Annelerimiz eskiden özellikle sabah kahvaltılarından çocuklarına; paça veya tarhana çorbası içirir, yanında haşlanmış veya yağda yumurta yedirir, ayrıca elimize zorla kuru üzüm, kuru incir veya ceviz tutuştururdu…
Bu da yetmez beslenme sepetlerini peynirinden meyvesine, salçalı ekmeğine varana kadar tıka basa doldururlardı.
Açıkçası biz çocuklar, kendimizi önemli hissederdik.
Önemliydik de…
Çünkü sadece annemizin evladı değil, memleketin geleceği idik.
Şimdi diyeceksiniz ki;
Bugün bu tarz bir kahvaltı oldukça pahalı bir iş!
Peşinen söyleyeyim, bunun maddiyatla bir ilgisi yok…
***
Şimdiki zamanda….
Hiçbir şey yemeden evden çıkanların sayısı az olmamakla birlikte; çocuklar genelde bir tost, bir mısır gevreği veya fırından ya da kantinden alınan poğaça ve simitle güne başlıyorlar.
Sanayi istihdamının yoğun olduğu toplumlarda kaçınılmaz bir durum bu aslında.
Anne ve baba işte…
Çocuklar okulda…
Sabah böyle bir beslenme ile okula giden çocuk, eve döndüğünde de bir sincap misali tek başına bir şeyler atıştırıyor.
Ya da internet veya telefondan sipariş verip de kapıdan teslim aldığı ürünü tüketerek karnını doyuruyor…
Herkes tek başına bir düzen yok, ahenk yok!
***
Sonuç da herkes çocuklarını suçluyor, gençleri suçluyor.
İşte fastfood yiyor, pizza yiyor, şunu yemiyor, bunu yemiyor diye!
İyi de çocuklar ne yapsın!
Evde çocuklara nasıl bir beslenme kültürü sunduk/sunabiliyoruz.
İşten eve döndüğünüzde daha ana sınıfı çağlarından itibaren çocuğunuza “basit ve kolay olsun” diye hazır hamburger, hazır köfte, ısıl işlem görmüş sucuk ve sosis, içinde bin bir çeşit katkı maddesi bulunan mısır gevreğini yedirirseniz;
Haliyle çocukların damak zevki değişir.
***
Açıkçası artık evlerde sofra düzeni diye bir şey de kalmadı.

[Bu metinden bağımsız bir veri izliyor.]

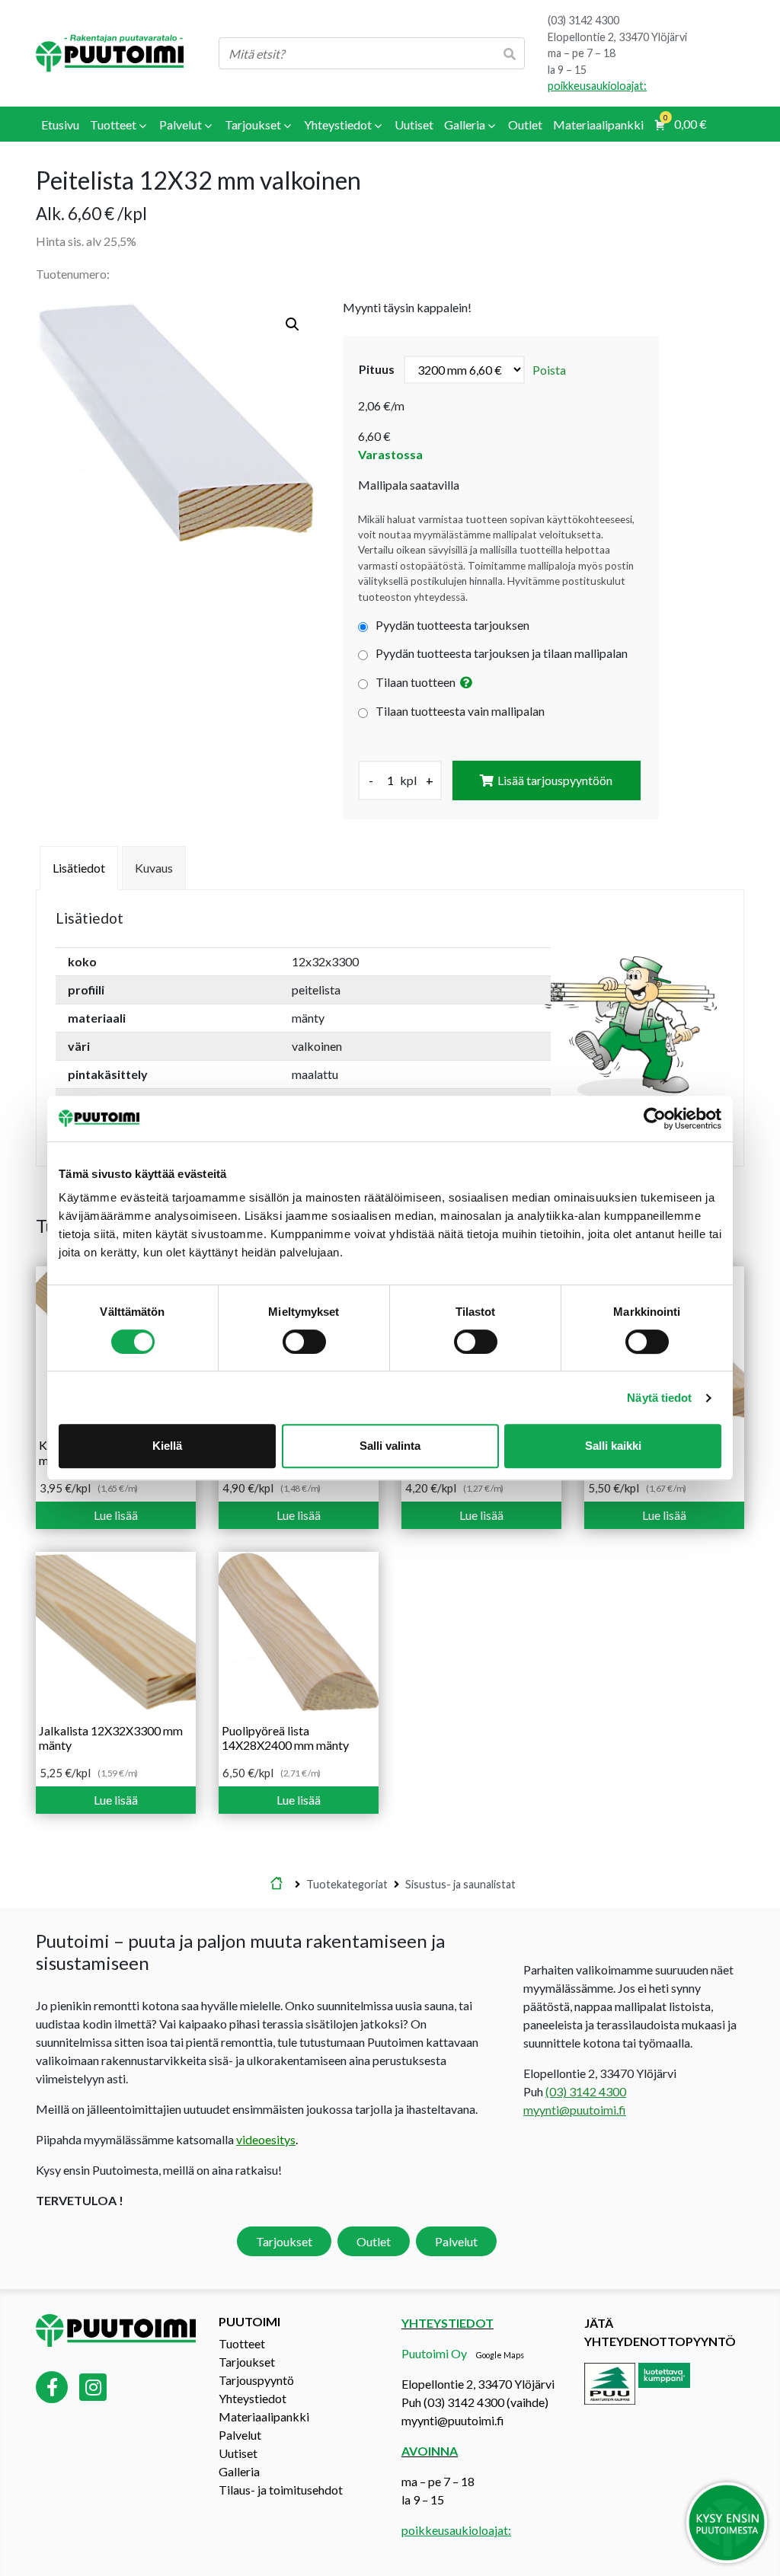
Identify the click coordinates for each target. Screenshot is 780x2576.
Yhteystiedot (252, 2398)
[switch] (304, 1341)
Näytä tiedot (659, 1397)
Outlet (373, 2241)
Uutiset (238, 2453)
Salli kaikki (613, 1445)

Aile bireyleri beslenmede de tekil bir davranış düzenine geçince, evlerde sofra bile kurulmaz/kurulamaz oldu.
Kendi çocukluğumun hatıralarıyla başladığım bu yazıyı, yine kendi çocukluk döneminden anlatarak bitireyim;
Bizim çocukluğumuzda akşam ezanı okundu mu, herkes bilirdi ki evde olma vakti gelmiştir.
Sokakta keyifle oynadığımız oyunları, istemeyerek yarım bırakıp evlere girerdik. Önce el yüz yıkanır, sonra sofraya kurulurduk.
Bu sadece bizim evde değil, bütün evlerde geçerli kuraldı.
Akşam ezanı ve sofra…
Ve bugünlerde; ramazan ve iftar sofrası…
İftar sofrasındayken işte yabancılaştığımız sofra kültürü geldi aklıma…
Mübarek ramazan bize bu kültürümüzü yeniden hatırlattı…
Umarım ramazan sonrasında da sofra kültürümüzü yaşatma konusunda ısrarcı oluruz…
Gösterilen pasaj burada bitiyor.